Jetzt bin ich am überlegen, ob das für mich überhaupt in Frage kommt.

Ein Totschlagargument wäre aber, wenn diese AIO Lösungen empfindlich auf den Transport reagieren würden. Ich transportiere ab und zu meinen Rechner mit dem Auto. Aktuell ist ein Dark Rock 4 Pro montiert. Da liegt der Rechner halt immer auf der rechten Seite und bisher gab es keine Probleme.

GAU wäre für mich, wenn sich durch die Vibrationen irgendwann irgendein Schlauch löst und ich dann die ganze Flüssigkeit im Rechner habe oder so. Ihr habt doch sicher Erfahrungen damit.


----------



## NerdFlanders (20. September 2021)

AIOs zu transportieren - solange richtig montiert* - ist sogar wesentlich sicherer als PCs mit schweren CPU Kühler zu transportieren.

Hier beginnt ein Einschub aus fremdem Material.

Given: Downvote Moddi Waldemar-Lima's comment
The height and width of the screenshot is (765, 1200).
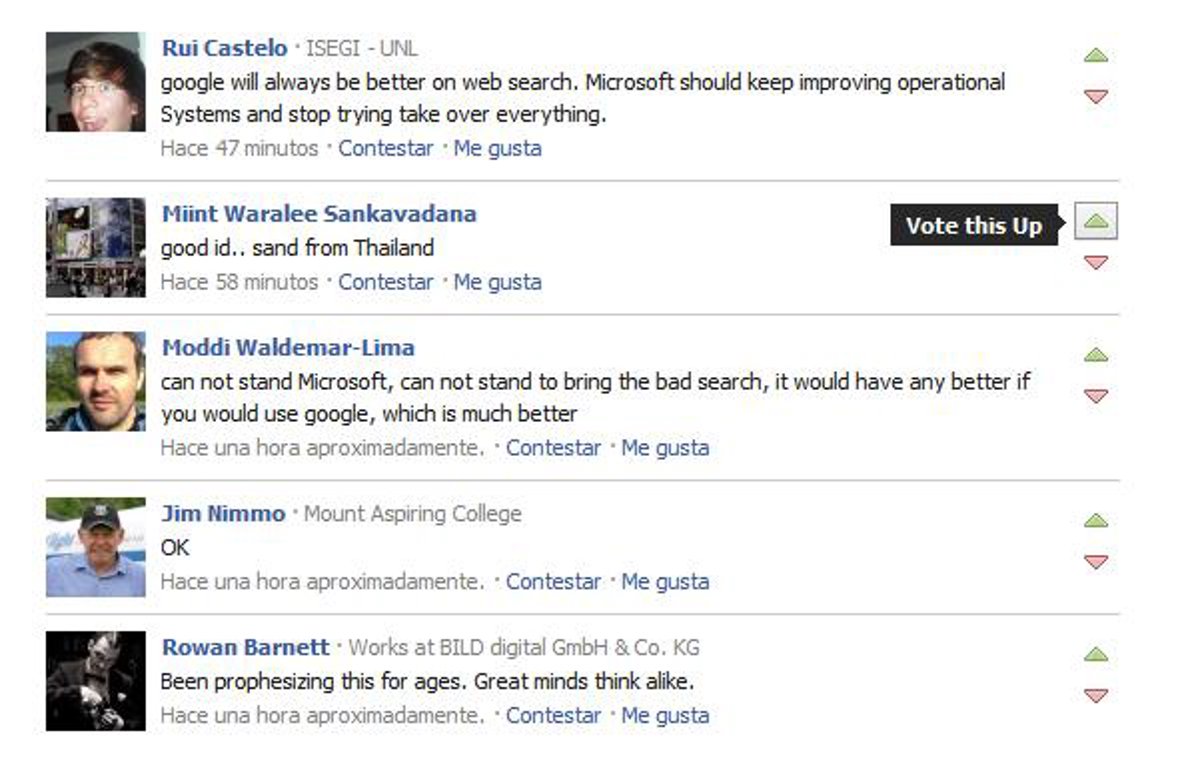Looking at the screenshot, I should click(x=1096, y=396).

*) Radiator sicher verschraubt

Die Vibrationen von einem Transport können sicher nicht die Schläuche lösen (Was glaubst du wie die KoWaKü von Asien her kam?  )


----------



## Zaxarias (20. September 2021)

Ok. Dank dir.

Bzgl. der Langlebigkeit habe ich das aber richtig verstanden, dass ich im Grunde einfach die Temperaturen beobachte und auf seltsame Geräusche achte und dann halt ggf. das Ding einfach komplett ersetze, oder?
Für mich - als Wasserkühlungslaie - klang das alles zu kompliziert, was ich hier im Forum gelesen habe.


----------



## NerdFlanders (20. September 2021)

Genau. Ist Luft im System gluckert es deutlich hörbar. Die Temperatur sollte dann auch noch ok sein, nur wenn die Pumpe nicht mehr pumpt wird es problematisch. Einfach aufmerksam sein, dann haut das schon hin.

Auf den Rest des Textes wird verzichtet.